Pakistan's Chief Justice, five Supreme Court judges and several other senior judges were replaced Wednesday after refusing to swear an oath of allegiance to the country's military regime.
The move comes just a week before the country's top judge had been due to hear a petition against October's military coup and as the trial of deposed premier Nawaz Sharif opened in a Karachi anti-terrorism court.
It sparked criticism from the press, human rights organisations and politicians. But the government of military ruler General Pervez Musharraf defended its actions.
"The judicial order of the country remains intact, ensuring continuity of impartial dispensation of justice by an independent judiciary," the regime said in a statement released overnight.
"The basic structure, functioning and the authority of the judiciary are entirely unaffected by taking of fresh oath," the statement said.
Still the move has echoes of a similar step used by the country's last military ruler Zia-ul-Haq to weed out unsupportive judges.
The regime insisted 89 of 102 senior judges had agreed to swear the new oath.
But it noted seven judges had not been asked to swear the new oath, and so were effectively dismissed, "for reasons of breach of judicial propriety and code of conduct."
Two days after seizing power in the October 12 coup, Musharraf suspended the constitution and passed an order, Provisional Constitution Order Number One, preventing the courts from challenging his rule.
Judges at the Supreme Court, High Courts and the Federal Shariat Court, which rules on Islamic law, were ordered Wednesday to swear an oath under that order, pledging allegiance to Musharraf.
"The administering of a fresh oath of office is an essential and inevitable consequence of the Provisional Constitutional Order," the regime's statement said.

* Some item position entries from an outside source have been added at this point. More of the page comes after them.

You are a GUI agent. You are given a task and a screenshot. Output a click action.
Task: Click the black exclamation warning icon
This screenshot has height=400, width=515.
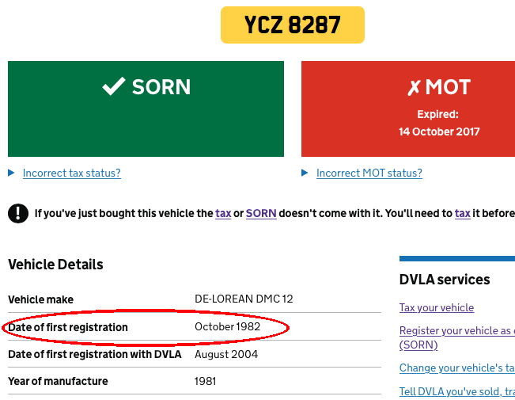(17, 213)
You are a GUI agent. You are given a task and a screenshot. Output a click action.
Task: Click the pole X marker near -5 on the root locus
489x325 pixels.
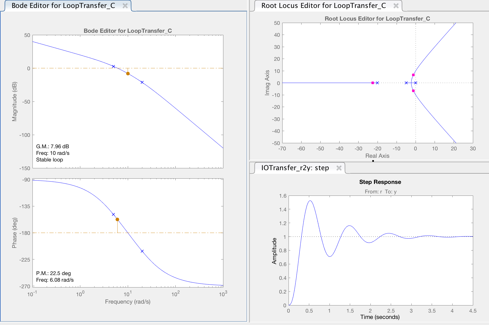(406, 82)
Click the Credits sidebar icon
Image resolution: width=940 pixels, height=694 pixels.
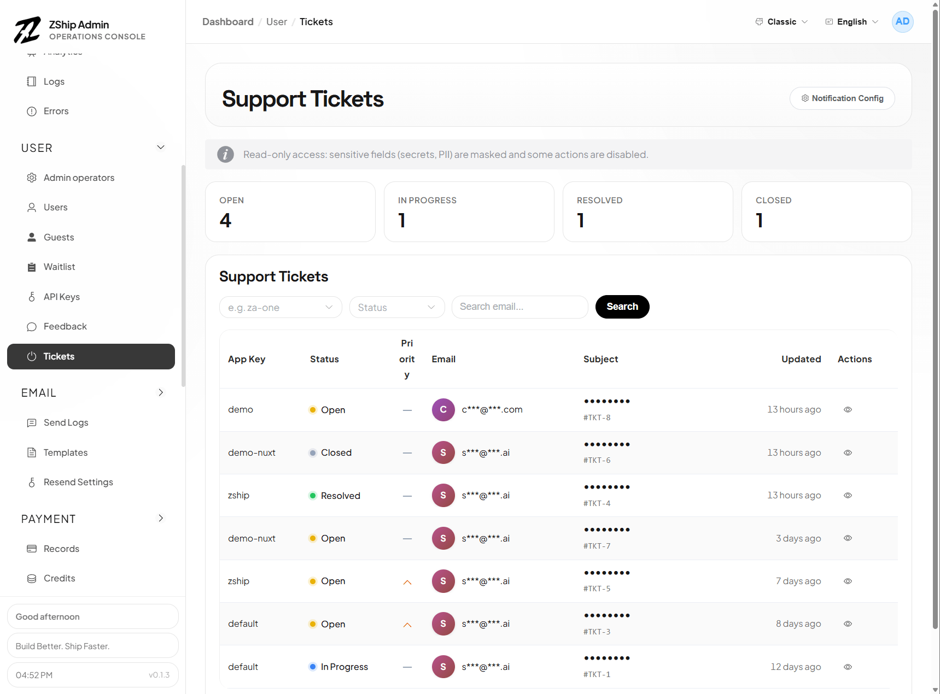[x=32, y=579]
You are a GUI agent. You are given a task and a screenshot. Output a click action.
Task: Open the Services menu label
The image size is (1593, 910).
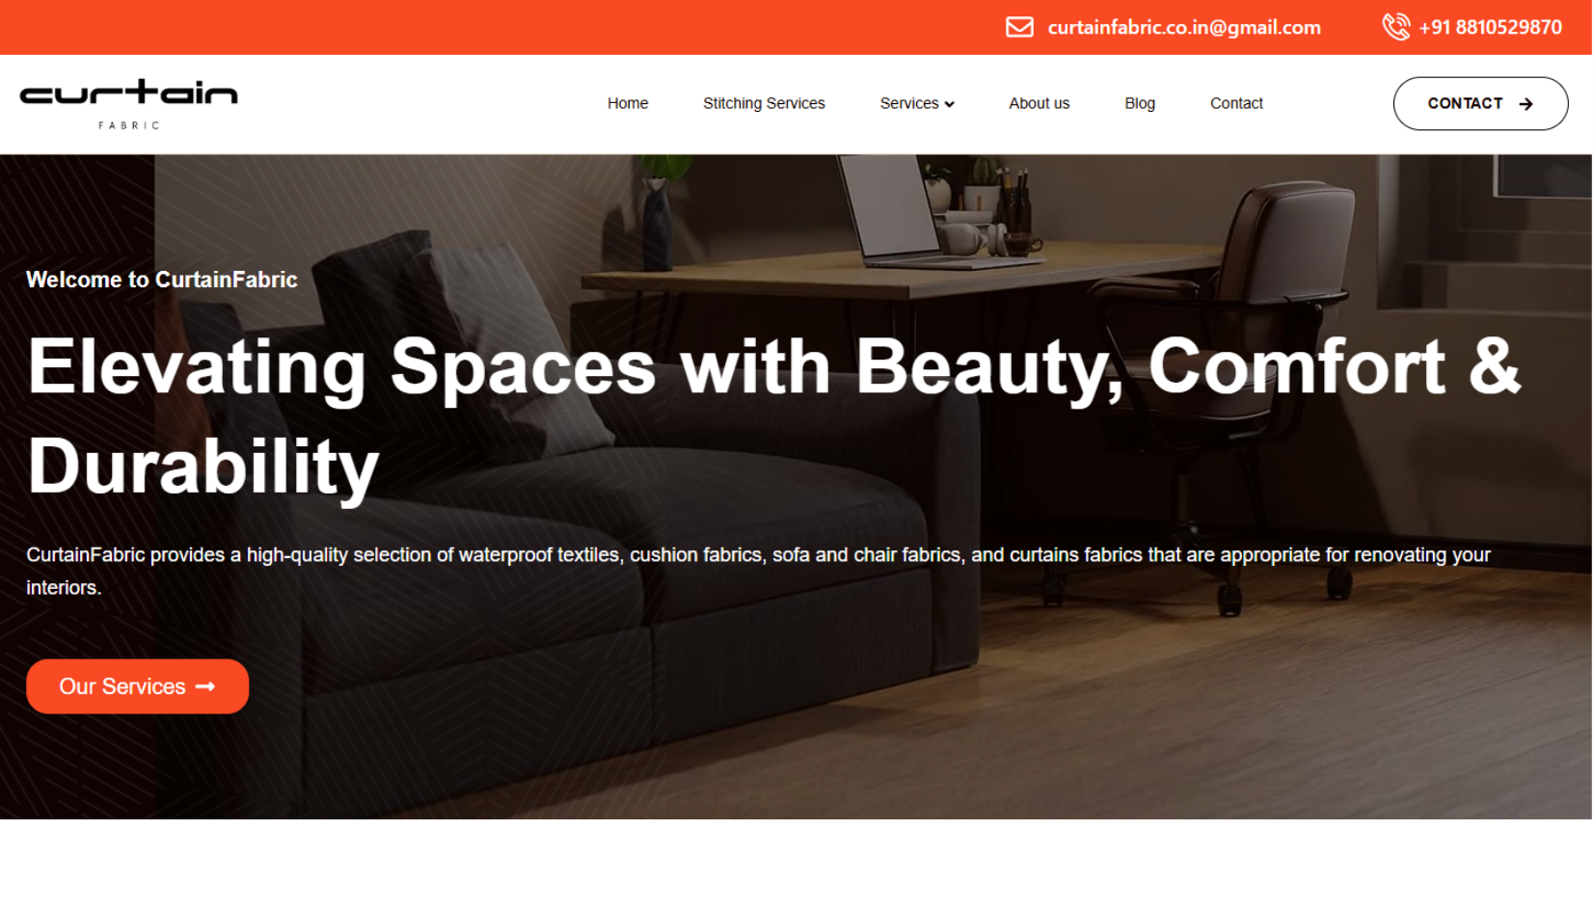pos(908,103)
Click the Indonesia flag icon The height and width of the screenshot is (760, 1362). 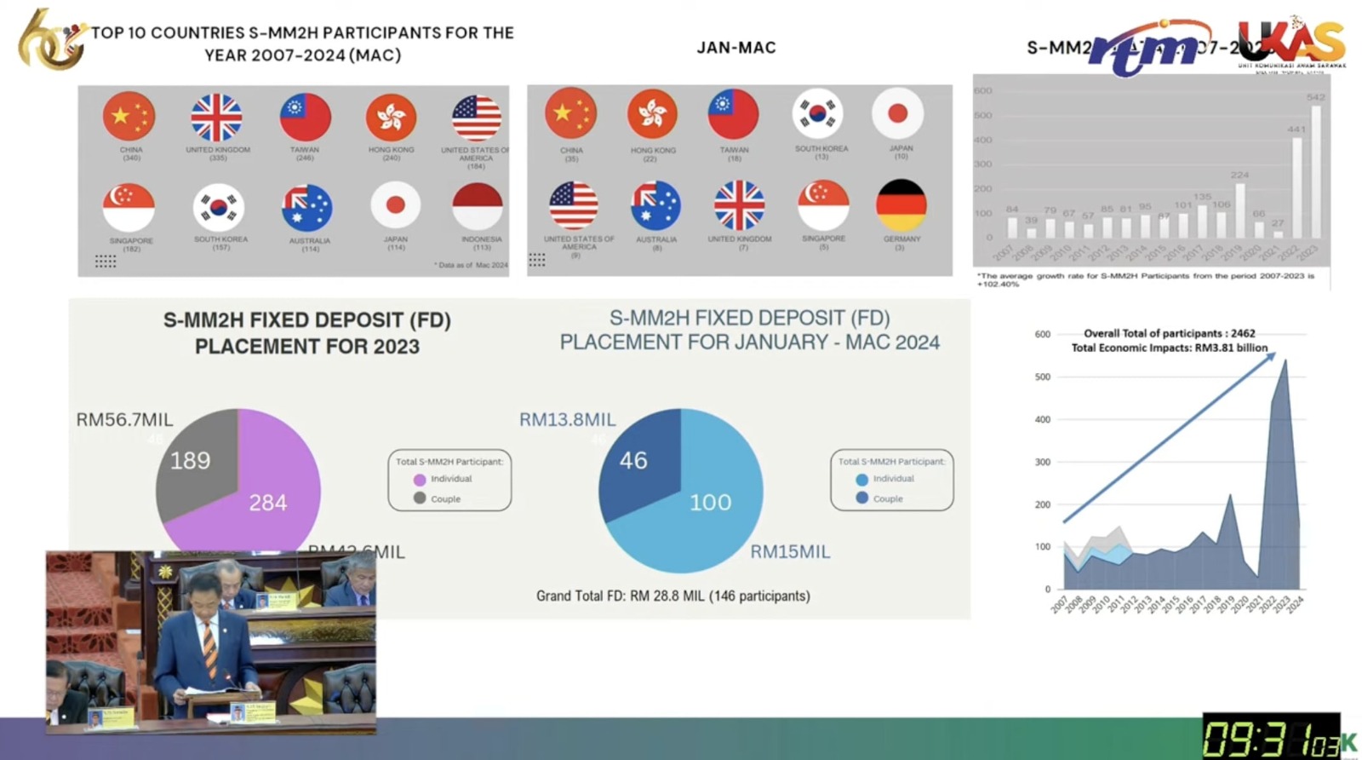[x=478, y=206]
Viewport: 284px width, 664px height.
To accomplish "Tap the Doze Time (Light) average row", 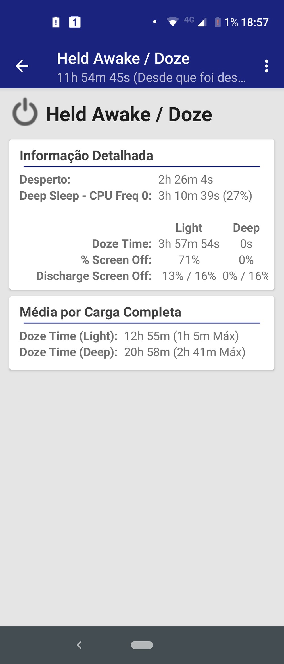I will point(129,336).
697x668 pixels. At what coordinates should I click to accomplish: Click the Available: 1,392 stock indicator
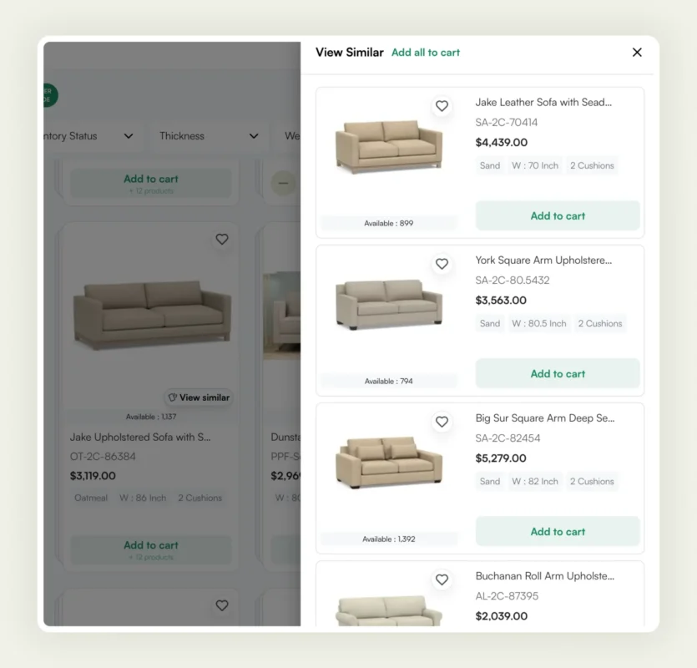(x=387, y=539)
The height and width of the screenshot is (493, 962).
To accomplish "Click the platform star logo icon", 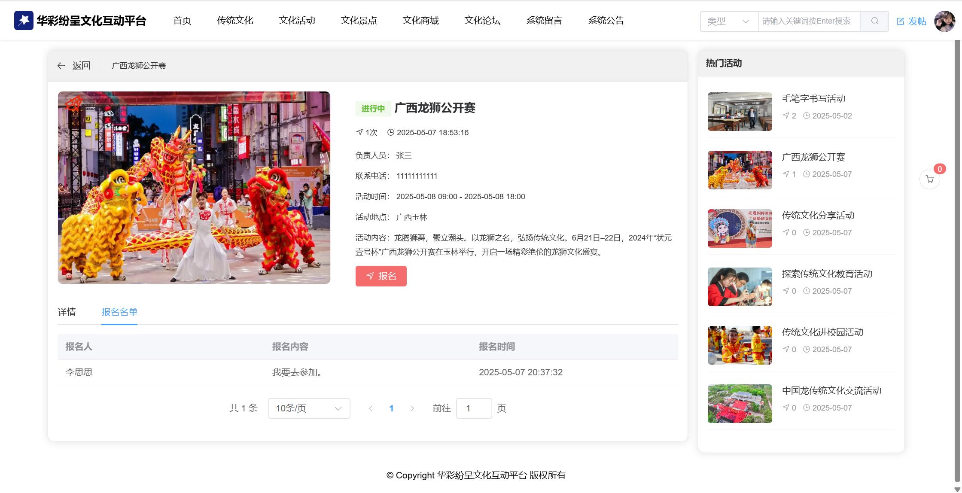I will click(x=24, y=20).
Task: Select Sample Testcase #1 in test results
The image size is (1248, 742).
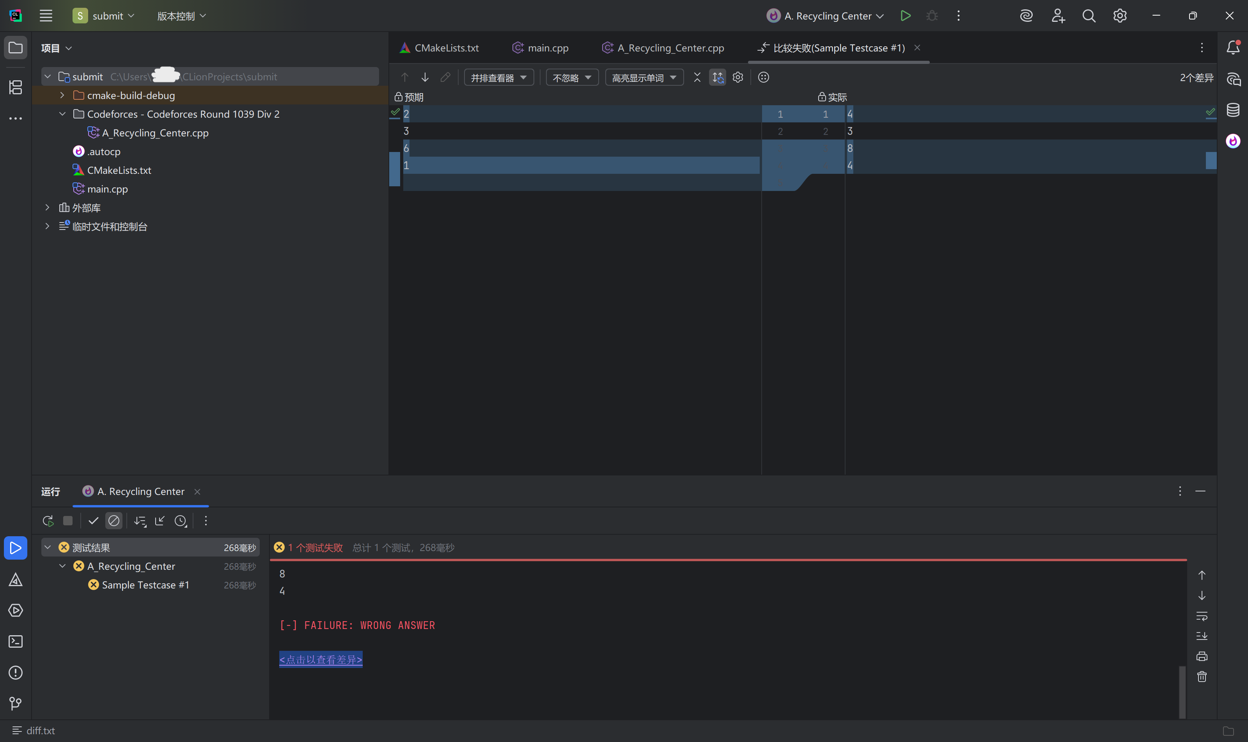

But leading newspapers were quick to disagree Thursday. The Nation daily, traditionally friendly to the previous elected government of Nawaz Sharif, warned the press and human rights could be the next targets.
"The fact remains there are many who may not put any faith in the government's promises from now on," the paper said in an editorial.
Although Musharraf guaranteed the freedom of the courts after his coup, judges have still been forced out, the paper said.
"Taking that as a precedent they may feel cause to fear that the press, which too was similarly promised freedom, could become the regime's next target. And next to that could be fundamental rights.
"In the event of that transpiring the regime will be branded by its critics as a total dictatorship."
Musharraf's move against the judiciary would likely spark a negative fallout abroad and may challenge the regime's claim to legitimacy, the Nation said.
"The situation here already seems to be turning into a quagmire in which the more one flails around the deeper one sinks."
Another major newspaper, The Frontier Post, also warned the press, which has run free since the coup, could be the next target.
"We believe that the military government has committed its first faux pas; it should have sought another path for obtaining whatever objectives it set for itself to achieve," the paper said.
"Forcing the chief justice and some of his colleagues against their will, will have consequences."
Because the previous government was so unpopular Musharraf enjoyed a honeymoon of support in the weeks after the coup. Now that is ending, the paper warned.
"We fear that the military government has lost its raison d'etre. The move to stifle the independent working of the judiciary will therefore be looked upon with disdain and disgust by the enlightened people," it said.
Another leading newspaper, The News which has been more loyal to the military regime, criticised the role of the judiciary in Pakistan's history.
"The roots of Pakistan's constitutional misfortunes, as is often remembered, lie in its weak-kneed judiciary," the paper said.
"The people are unlikely to cry over what has happened."